Mozilla has released an open source voice recognition tool that it says is “close to human level performance,” and free for developers to plug into their projects.
The free-software company also on Wednesday released a first set of crowdsourced recordings under its Common Voice project, designed to let anyone train and test machine learning algorithms to recognize speech. The dataset includes almost 400,000 downloadable samples, adding up to 500 hours of speech. More than 20,000 people from around the world have contributed to a call for recordings, which Mozilla hopes will help future voice-powered systems fluently understand a wide variety of accents and types of speech. “We at Mozilla believe technology should be open and accessible to all, and that includes voice,” Mozilla Senior Vice President of Emerging Technologies Sean White wrote in a blog post.

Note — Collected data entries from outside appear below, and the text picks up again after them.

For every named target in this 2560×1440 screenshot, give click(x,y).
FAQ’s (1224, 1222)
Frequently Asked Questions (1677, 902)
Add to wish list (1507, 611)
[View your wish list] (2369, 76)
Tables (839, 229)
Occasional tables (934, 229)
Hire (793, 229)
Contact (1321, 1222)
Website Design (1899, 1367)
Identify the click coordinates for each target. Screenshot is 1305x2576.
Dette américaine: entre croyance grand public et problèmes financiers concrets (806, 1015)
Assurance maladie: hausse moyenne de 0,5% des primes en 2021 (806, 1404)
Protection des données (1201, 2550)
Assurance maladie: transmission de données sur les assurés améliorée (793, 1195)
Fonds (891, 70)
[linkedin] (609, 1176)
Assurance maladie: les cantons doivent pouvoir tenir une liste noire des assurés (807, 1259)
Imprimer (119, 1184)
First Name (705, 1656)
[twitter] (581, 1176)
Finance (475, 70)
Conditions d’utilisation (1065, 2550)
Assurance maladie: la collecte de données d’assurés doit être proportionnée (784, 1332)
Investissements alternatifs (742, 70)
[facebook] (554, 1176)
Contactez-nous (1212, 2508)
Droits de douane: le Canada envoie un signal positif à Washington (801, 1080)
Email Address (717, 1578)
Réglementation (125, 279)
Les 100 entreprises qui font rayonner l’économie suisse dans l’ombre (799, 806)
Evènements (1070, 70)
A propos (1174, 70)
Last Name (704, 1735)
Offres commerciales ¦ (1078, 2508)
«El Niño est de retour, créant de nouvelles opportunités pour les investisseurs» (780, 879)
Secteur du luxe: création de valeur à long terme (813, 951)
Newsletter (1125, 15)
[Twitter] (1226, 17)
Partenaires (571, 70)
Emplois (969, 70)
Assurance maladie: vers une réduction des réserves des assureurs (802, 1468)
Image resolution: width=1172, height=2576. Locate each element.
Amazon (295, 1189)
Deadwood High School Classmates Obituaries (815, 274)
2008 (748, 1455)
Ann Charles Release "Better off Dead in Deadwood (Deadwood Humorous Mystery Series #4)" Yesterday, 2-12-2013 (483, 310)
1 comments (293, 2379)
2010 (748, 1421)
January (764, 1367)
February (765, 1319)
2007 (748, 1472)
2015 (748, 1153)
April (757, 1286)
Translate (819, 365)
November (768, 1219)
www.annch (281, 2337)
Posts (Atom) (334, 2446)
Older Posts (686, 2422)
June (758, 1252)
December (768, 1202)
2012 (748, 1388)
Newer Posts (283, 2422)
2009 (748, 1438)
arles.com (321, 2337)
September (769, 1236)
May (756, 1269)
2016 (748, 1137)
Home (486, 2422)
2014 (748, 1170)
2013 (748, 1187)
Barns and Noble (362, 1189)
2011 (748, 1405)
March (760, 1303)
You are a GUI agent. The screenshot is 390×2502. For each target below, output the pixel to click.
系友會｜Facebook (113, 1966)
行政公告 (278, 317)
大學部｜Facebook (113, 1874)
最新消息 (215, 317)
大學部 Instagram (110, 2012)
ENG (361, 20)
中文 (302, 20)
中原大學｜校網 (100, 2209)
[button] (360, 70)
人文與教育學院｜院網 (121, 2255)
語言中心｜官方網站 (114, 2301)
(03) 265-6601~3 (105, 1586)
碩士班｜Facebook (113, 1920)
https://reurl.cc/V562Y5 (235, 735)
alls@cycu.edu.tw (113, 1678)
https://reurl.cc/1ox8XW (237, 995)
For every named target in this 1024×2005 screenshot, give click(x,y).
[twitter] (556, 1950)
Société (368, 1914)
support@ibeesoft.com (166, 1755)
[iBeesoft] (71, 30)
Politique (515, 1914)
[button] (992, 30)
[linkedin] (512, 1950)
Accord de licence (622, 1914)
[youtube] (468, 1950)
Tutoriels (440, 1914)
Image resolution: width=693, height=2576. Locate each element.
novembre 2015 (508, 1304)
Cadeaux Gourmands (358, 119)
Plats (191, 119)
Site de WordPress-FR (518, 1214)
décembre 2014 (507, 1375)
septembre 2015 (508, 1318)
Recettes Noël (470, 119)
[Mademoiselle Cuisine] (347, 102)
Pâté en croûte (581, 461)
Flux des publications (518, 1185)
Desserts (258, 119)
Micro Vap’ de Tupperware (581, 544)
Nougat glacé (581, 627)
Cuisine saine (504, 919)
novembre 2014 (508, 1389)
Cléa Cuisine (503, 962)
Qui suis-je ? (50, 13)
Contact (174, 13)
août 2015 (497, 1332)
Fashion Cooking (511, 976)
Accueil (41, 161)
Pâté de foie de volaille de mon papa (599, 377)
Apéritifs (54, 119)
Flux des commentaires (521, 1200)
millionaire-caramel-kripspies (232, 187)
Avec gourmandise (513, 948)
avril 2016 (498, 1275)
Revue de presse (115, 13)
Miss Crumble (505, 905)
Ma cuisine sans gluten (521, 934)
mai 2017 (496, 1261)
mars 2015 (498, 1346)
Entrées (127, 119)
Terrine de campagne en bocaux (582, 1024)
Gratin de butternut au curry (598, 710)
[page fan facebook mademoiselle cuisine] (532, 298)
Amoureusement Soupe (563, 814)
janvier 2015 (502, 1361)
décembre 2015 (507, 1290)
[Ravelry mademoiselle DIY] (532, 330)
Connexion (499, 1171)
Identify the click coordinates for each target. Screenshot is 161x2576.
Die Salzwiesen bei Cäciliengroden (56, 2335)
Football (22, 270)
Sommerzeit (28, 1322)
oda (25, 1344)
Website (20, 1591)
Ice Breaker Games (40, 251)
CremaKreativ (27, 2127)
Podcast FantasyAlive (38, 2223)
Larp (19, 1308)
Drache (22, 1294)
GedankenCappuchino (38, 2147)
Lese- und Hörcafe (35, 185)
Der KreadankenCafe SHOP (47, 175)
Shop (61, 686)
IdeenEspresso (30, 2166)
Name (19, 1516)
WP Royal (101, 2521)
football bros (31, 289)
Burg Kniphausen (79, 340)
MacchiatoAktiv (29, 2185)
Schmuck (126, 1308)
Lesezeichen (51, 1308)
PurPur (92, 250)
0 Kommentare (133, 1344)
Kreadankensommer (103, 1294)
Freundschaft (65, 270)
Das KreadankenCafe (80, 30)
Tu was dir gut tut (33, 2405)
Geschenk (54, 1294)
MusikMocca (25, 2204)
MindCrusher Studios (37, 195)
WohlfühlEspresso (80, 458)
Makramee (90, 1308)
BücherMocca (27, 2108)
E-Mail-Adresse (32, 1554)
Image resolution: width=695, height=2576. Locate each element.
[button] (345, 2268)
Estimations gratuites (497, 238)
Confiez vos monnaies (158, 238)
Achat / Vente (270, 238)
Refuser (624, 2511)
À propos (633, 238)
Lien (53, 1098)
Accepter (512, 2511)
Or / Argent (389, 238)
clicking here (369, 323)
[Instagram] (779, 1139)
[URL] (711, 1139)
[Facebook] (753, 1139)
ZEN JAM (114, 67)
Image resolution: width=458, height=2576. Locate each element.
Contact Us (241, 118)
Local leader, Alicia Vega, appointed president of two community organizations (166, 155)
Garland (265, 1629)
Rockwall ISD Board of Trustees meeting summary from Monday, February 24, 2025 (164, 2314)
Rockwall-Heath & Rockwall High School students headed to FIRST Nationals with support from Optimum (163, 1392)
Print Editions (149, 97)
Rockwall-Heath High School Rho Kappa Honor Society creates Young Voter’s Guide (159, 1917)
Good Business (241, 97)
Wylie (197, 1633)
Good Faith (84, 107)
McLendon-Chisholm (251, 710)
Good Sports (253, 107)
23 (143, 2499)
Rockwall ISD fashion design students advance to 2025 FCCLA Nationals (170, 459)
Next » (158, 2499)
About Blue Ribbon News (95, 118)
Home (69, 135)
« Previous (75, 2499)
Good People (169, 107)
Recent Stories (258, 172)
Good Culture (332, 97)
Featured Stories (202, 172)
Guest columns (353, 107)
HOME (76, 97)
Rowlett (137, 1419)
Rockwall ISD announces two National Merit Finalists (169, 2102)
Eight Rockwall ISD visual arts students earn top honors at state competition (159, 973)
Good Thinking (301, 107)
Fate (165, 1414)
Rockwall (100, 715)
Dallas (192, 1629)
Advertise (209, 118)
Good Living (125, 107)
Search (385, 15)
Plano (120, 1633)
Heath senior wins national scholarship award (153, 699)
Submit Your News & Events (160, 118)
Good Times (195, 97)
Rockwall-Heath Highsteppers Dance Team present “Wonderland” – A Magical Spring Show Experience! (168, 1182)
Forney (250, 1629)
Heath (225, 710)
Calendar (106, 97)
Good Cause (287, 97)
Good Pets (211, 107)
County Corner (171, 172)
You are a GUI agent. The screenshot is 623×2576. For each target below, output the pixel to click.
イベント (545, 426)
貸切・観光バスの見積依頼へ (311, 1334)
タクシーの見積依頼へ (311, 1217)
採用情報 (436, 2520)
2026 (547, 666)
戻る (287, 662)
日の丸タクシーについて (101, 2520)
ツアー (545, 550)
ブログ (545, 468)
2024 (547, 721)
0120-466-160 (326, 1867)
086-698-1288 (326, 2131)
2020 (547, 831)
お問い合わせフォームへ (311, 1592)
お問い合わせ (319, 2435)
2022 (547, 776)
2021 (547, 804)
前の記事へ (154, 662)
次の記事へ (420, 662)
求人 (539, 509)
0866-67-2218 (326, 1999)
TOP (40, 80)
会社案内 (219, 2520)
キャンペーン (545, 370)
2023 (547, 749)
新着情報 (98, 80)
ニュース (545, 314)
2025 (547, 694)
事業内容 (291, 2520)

The speech recognition tool, called DeepSpeech, has an impressive per-word error rate of about 6.5%, ahead of the company’s stated goal of 10%, but still shy of Microsoft’s achievement this year of 5.5%. Implemented with TensorFlow, an open source machine learning tool released by Google, the Mozilla model uses the “deep learning” multilayer neural network approach that’s been successful at a wide range of artificial intelligence tasks, and is based on a 2014 research paper from scientists at Baidu, the Chinese internet giant.
Established makers of voice recognition technology, including Amazon, Apple, and Google, are often thought to have a big advantage over startups and open source projects, since their products naturally collect torrents of training data as customers interact with voice-based systems like Alexa, Siri, and Google Assistant.
Through its public crowdsourcing approach, Mozilla has sought to build datasets that researchers and developers around the world could share freely, letting them easily compare results and test across a diverse, public sample of speech—minus some of the privacy concerns that come with large corporate speech-collection efforts.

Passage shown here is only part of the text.